To recap, I intended to build an interactive map of nuclear waste transportation routes from operational and retired nuclear reactors to Yucca Mountain, Nevada. Essentially, I wanted to rebuild the 1995 nuclear waste transportation route map in ArcGIS and make it interactive.
To recreate the above 1995 map on the left from the US Census Bureau Tiger shapeline file for the nation’s railways on the right, one has to select each pathway individually and add it to the map on its own layer.
There are a few ways one can do this in ArcGIS. The first, is to use the select tool from the drawing menu and select an individual route. As most of the Tiger file rail routes were drawn as individual polylines of short duration, I found this to work better for editing individual routes rather than building a map from them.
My preferred way of selecting rail routes was by using the polygon tool (also within the drawing menu):
After highlighting the route to be taken, chose Select by Graphics:
Which will give you the following results:
This method, however, adds in a certain messiness that will have to be cleaned up in the editing stage.

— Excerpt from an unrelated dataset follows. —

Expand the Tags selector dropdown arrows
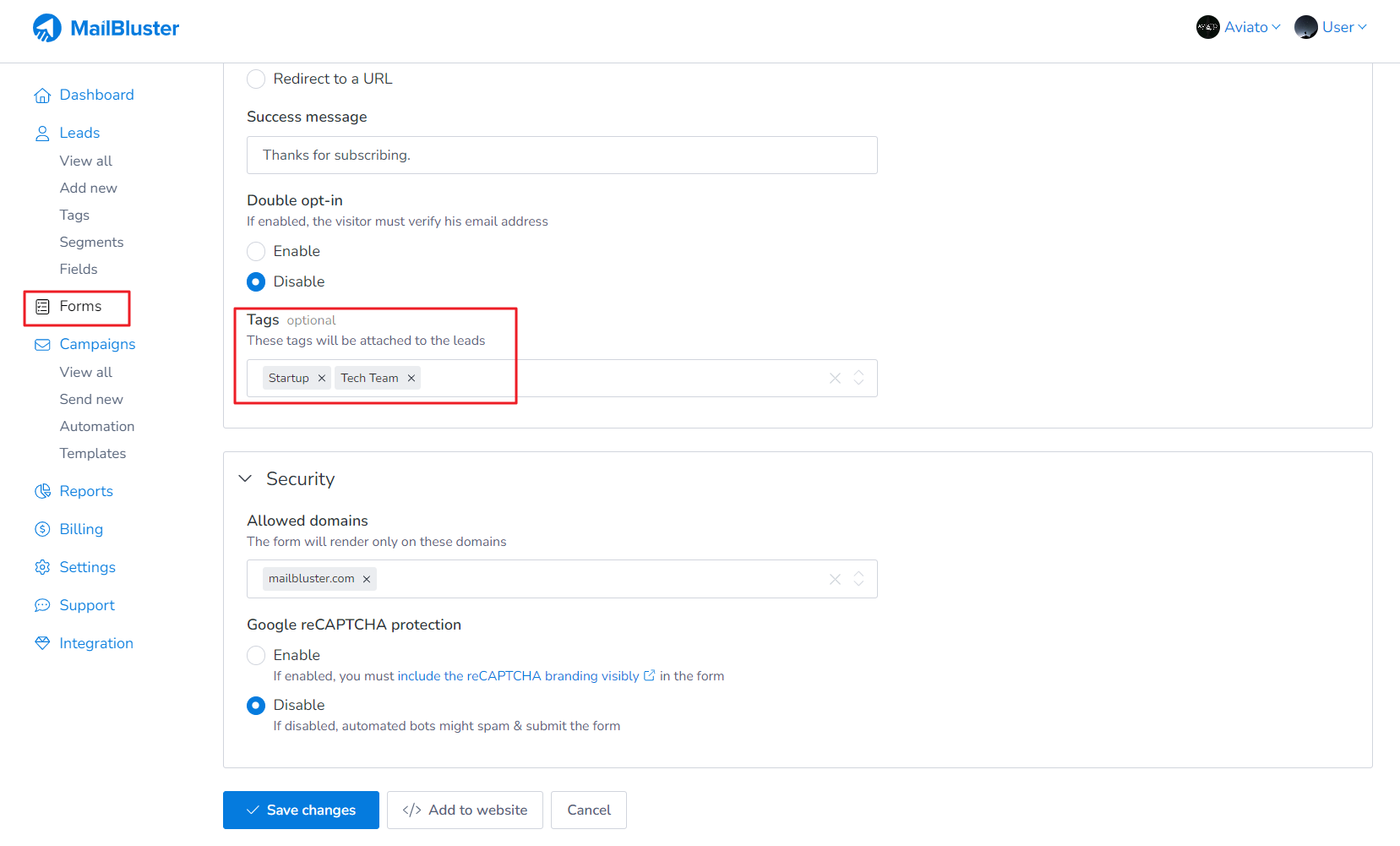pyautogui.click(x=858, y=378)
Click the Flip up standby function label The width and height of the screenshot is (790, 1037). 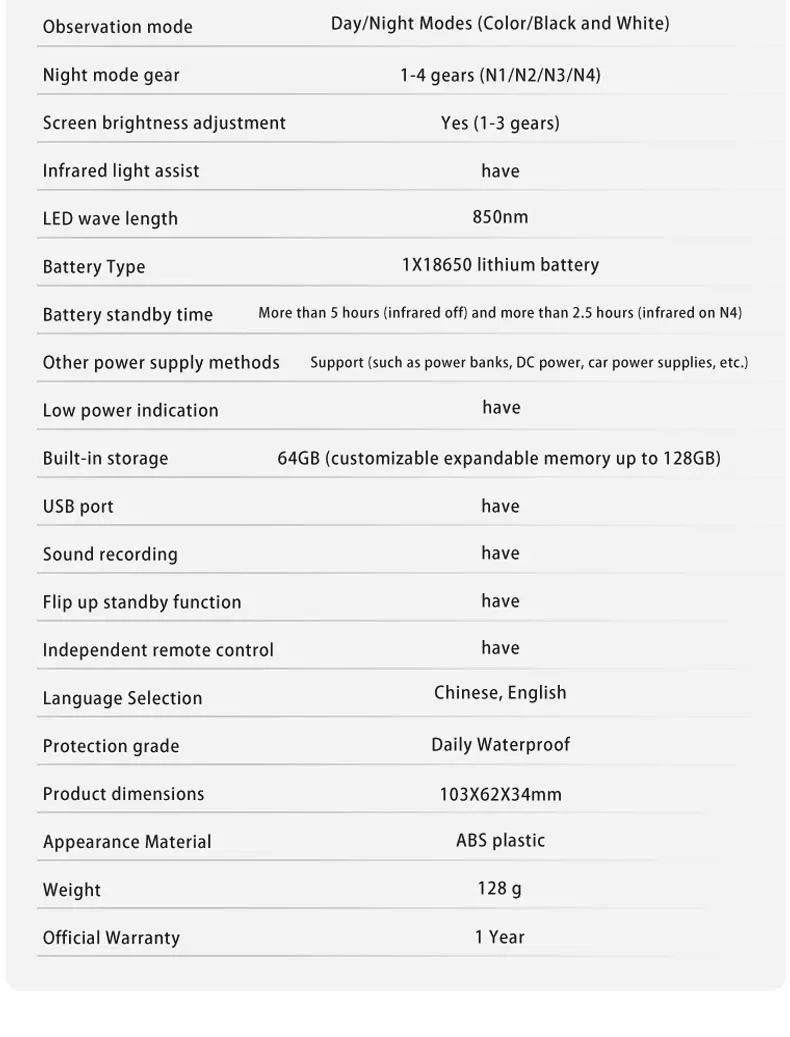[142, 602]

My first iteration resulted in:
On the surface, this isn’t a far cry from the original 1995, but there still is a significant amount of work to be done.
During the editing phase I realized that while the Tiger rail shapefile was drawn in short, almost unmanageable polylines, the national highway grid wasn’t. This made cleaning up a bit easier.
Upon my second iteration, I deleted my existing highway selections from the map and used the Select by Attributes feature. To find the attributes of any giving segment click the Identity button from the main menu:
And your cursor will change to:
With a little “i” above it. From here you can pull up the Attributes table and select by your preferred attribute, in this case the I-35.
Under the first method, my original IA highway grid looked like:
Under the second, however, it looked like:
Much cleaner and easier to work with. In the first mapping I would have to edit out all of the unintended selections while in the second, I still have to edit part of the I-35 that extends south of the I-80.
I finished my second iteration by the end of the third week and once again started on my edits. And like all great epics, this is where the story begins, in the midst of things.
If you recall from my earlier post, I was unaware that ArcGIS did not run on Macs, so I had to reschedule time to edit throughout the lab, which created scheduling conflicts for me outside of the labs operating hours. I resolved this by having the university’s ArcGIS program downloaded on my office computer. The only problem here was that the University’s license was for ArcGIS 10.4 and the Studio was already operating on 10.6. All of my existing work would not run in 10.4. Fortunately there is work-a-round where you can save ArcMap files under an earlier version. Problem one solved. Now for problem two.
There’s an issue with ArcGIS’ licensing where the program doesn’t respond for up to 2o+ seconds under borrowed licenses. This makes editing unmanageable. For each selection count twenty seconds. For each deletion, twenty more. Then add time if you are extending a road or route. Triple it if the deletion you just made bifurcated the route in two and now you need two more edits. It only gets more complicated from here. It took twelve hours of lab time to clean up California. Granted not every state is as complicated as CA, but some are two to three times more detailed.
There is a work-a-round for this too that we have yet to try. Per message boards and forums, downloading a local license manager should alleviate the problem. This will have to wait for the second iteration of this project, however.
This fellowship taught me to be a better problem solver and project manager, two critical skills necessary to undertake any future project.